The Gap is Widening: Why We Need to Pay Careful Attention to Native Women’s Equal Pay Day

| October 1, 2020 | < 1 minute
The gap is widening: why we need to pay careful attention to Native American Women's Equal Pay Day

October 1 is Native Women’s Equal Pay Day in 2020 — the date indigenous women, on average, would have to continue working to earn as much as an average white man in the U.S. in 2019. While women from most racial groups saw some (modest) improvement this year, Native Women’s Equal Pay Day is a week later than it was last year.

In general, pay gaps come from three key factors: lack of representation in highly-paid industries, lack of representation in senior roles, and disparities in pay among people doing substantially similar work. Which of these is the primary reason indigenous women are underpaid? Hard to say — because there’s a serious lack of data.

In the U.S. Census Bureau’s American Community Survey data, income data are not available for 23% of indigenous women. Native Americans are excluded from many analyses of pay gaps due to small population sizes and insufficient data.
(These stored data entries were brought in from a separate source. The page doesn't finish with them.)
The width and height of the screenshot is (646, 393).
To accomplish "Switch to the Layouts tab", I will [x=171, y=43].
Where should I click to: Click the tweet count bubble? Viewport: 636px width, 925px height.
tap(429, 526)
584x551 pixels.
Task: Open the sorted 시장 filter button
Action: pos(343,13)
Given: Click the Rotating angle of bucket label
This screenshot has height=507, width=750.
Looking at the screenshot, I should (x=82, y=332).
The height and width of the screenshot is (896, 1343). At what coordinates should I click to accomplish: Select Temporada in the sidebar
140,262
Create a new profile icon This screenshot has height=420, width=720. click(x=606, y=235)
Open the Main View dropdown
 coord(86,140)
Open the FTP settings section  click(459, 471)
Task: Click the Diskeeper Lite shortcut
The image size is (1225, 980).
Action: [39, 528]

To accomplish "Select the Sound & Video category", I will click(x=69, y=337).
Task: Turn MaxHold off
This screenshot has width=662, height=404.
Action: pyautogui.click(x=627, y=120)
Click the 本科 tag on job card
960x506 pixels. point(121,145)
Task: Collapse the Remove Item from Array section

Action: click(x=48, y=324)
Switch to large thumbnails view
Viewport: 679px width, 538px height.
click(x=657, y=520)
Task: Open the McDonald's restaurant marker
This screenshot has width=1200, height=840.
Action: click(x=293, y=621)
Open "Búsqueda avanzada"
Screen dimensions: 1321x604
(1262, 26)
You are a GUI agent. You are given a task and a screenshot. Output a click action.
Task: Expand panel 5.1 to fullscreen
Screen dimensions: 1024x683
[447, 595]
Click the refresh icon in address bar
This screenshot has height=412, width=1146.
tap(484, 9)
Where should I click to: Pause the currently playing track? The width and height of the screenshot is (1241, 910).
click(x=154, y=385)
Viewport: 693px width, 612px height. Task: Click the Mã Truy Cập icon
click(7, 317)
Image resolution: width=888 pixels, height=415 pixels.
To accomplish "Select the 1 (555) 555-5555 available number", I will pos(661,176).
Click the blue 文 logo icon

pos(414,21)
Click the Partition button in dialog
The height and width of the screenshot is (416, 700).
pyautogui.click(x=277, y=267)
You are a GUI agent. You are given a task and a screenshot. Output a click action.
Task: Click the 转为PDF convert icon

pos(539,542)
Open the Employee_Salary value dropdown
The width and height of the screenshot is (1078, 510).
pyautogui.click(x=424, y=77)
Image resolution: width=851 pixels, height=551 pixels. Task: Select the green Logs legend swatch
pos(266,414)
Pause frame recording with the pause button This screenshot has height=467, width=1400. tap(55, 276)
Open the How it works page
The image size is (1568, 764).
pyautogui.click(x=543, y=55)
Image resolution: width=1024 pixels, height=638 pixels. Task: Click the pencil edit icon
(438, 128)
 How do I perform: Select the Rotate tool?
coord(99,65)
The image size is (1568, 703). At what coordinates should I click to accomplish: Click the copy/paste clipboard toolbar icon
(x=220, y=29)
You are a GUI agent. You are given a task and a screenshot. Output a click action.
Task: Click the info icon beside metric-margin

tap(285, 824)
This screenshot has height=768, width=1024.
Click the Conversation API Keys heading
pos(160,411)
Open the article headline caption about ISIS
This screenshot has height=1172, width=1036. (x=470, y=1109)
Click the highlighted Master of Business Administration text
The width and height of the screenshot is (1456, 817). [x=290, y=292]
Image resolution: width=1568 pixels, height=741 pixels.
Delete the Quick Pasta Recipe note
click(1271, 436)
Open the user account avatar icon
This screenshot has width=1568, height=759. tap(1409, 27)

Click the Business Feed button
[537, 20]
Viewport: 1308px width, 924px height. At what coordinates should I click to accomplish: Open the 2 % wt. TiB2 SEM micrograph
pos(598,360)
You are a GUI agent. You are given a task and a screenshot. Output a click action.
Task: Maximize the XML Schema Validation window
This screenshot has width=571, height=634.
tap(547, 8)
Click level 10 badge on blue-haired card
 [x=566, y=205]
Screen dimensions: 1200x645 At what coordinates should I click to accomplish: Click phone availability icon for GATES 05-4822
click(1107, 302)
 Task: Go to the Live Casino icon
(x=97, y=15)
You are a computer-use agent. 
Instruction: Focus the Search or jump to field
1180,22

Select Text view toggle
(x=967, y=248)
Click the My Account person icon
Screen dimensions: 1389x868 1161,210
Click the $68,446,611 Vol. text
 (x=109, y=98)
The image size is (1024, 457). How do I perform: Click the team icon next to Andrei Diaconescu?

Cutting the 2020 census short could lead to even more missing data on indigenous people for the next 10 years. Analysis of what’s available suggests that Native women are underpaid across occupations and education levels, but we need more information to target root causes.

At Syndio, we know the importance of using data to help promote fairness. For our customers, using software to dig into employee pay helps them identify and fix inequities like those Native women face. Nationally, we know that transparency leads to accountability — so more data is an important first step to reversing the pay gap for Native women.